A system can have only one active quorum disk that is used for a tie-break situation. However, the system uses three quorum disks to record a backup of system configuration data to be used in the event of a disaster. The system automatically selects one active quorum disk from these three disks. The active quorum disk can be specified by using the chquorum command-line interface (CLI) command with the active parameter. To view the current quorum disk status, use the lsquorum command.
In a system with a single control enclosure or without any external managed disks, quorum is automatically assigned to drives. In this scenario, manual configuration of the quorum disks is not required.
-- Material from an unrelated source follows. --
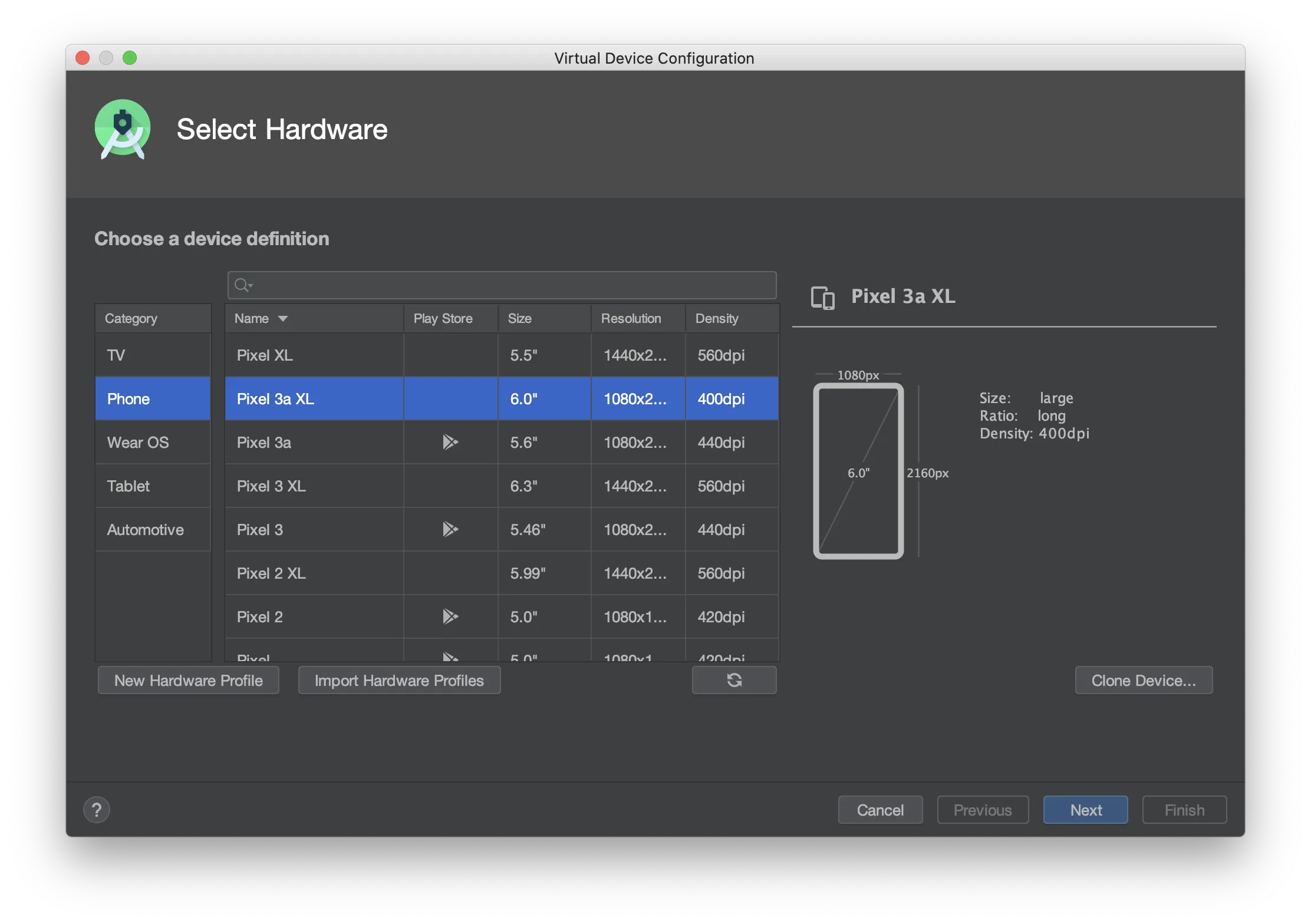1311x924 pixels.
Task: Click the device icon beside Pixel 3a XL
Action: pos(822,298)
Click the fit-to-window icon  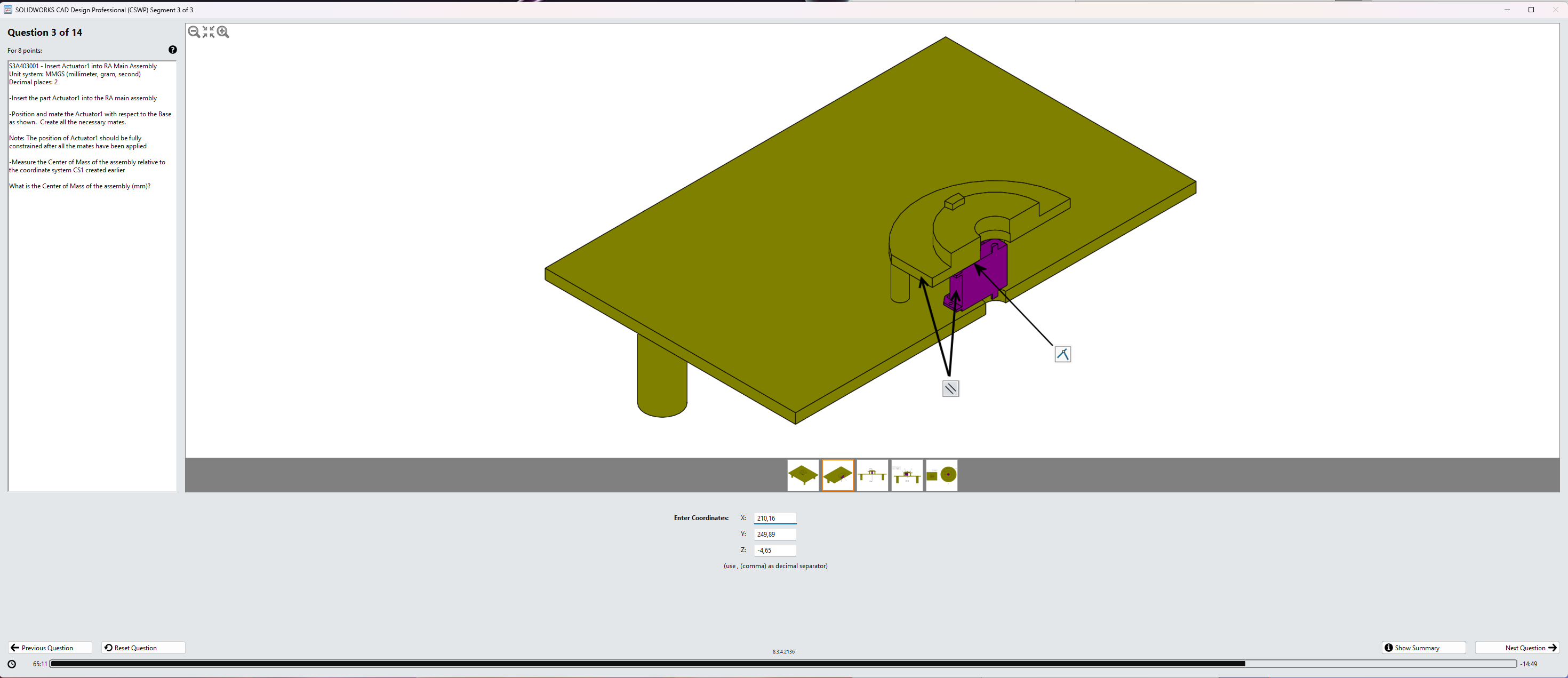pyautogui.click(x=208, y=32)
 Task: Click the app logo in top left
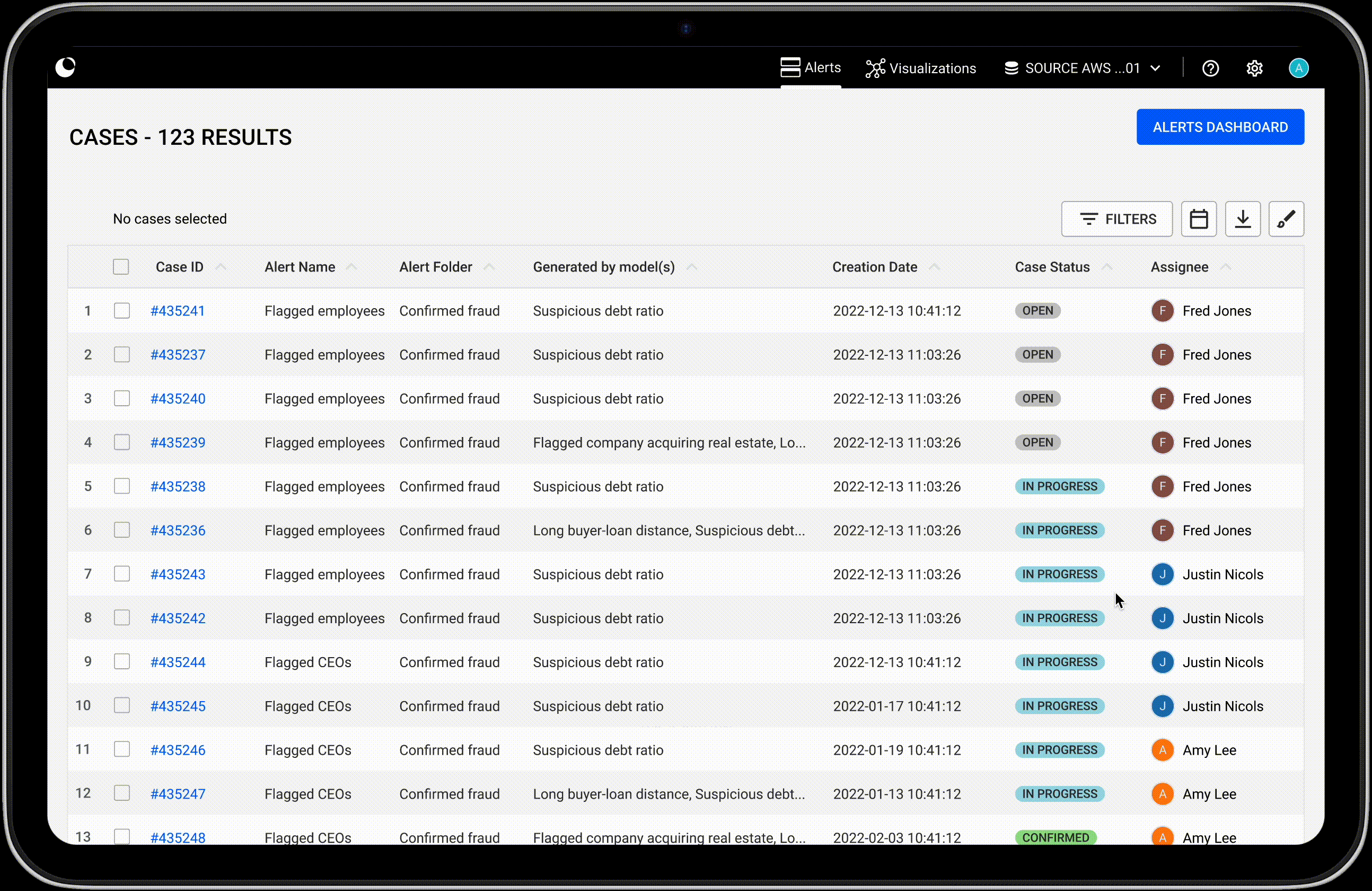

In a system with two or more I/O groups, the drives are physically connected to only some of the node canisters. In such a configuration, drives cannot act as tie-break quorum disks; however, they can still be used to back up metadata.
If suitable external MDisks are available, these MDisks are automatically used as quorum disks that do support tie-break situations.
If no suitable external MDisks or IP quorum devices exist, the entire system might become unavailable if exactly half the node canisters in the system become inaccessible (such as due to hardware failure or becoming disconnected from the fabric).
In systems with exactly two control enclosures, an uncontrolled shutdown of a control enclosure might lead to the entire system becoming unavailable because two node canisters become inaccessible simultaneously. It is therefore vital that node canisters are shut down in a controlled way when maintenance is required.
These criteria are not requirements. On configurations where meeting all the criteria is not possible, quorum still is automatically configured.
It is possible to assign quorum disks to alternative drives by using the chquorum command. However, you cannot move quorum to a drive that creates a less optimum configuration. You can override the dynamic quorum selection by using the override yes option of the chquorum command. This option is not advised, however, unless you are working with your support center.
To provide protection against failures that affect an entire location (for example, a power failure), you can use active-active relationships with a configuration that splits a single system between two physical locations. For more information, see HyperSwap configuration details. For detailed guidance about HyperSwap system configuration for high-availability purposes, contact your IBM regional advanced technical specialist.
If you configure a HyperSwap system, the system automatically selects quorum disks that are placed in each of the three sites.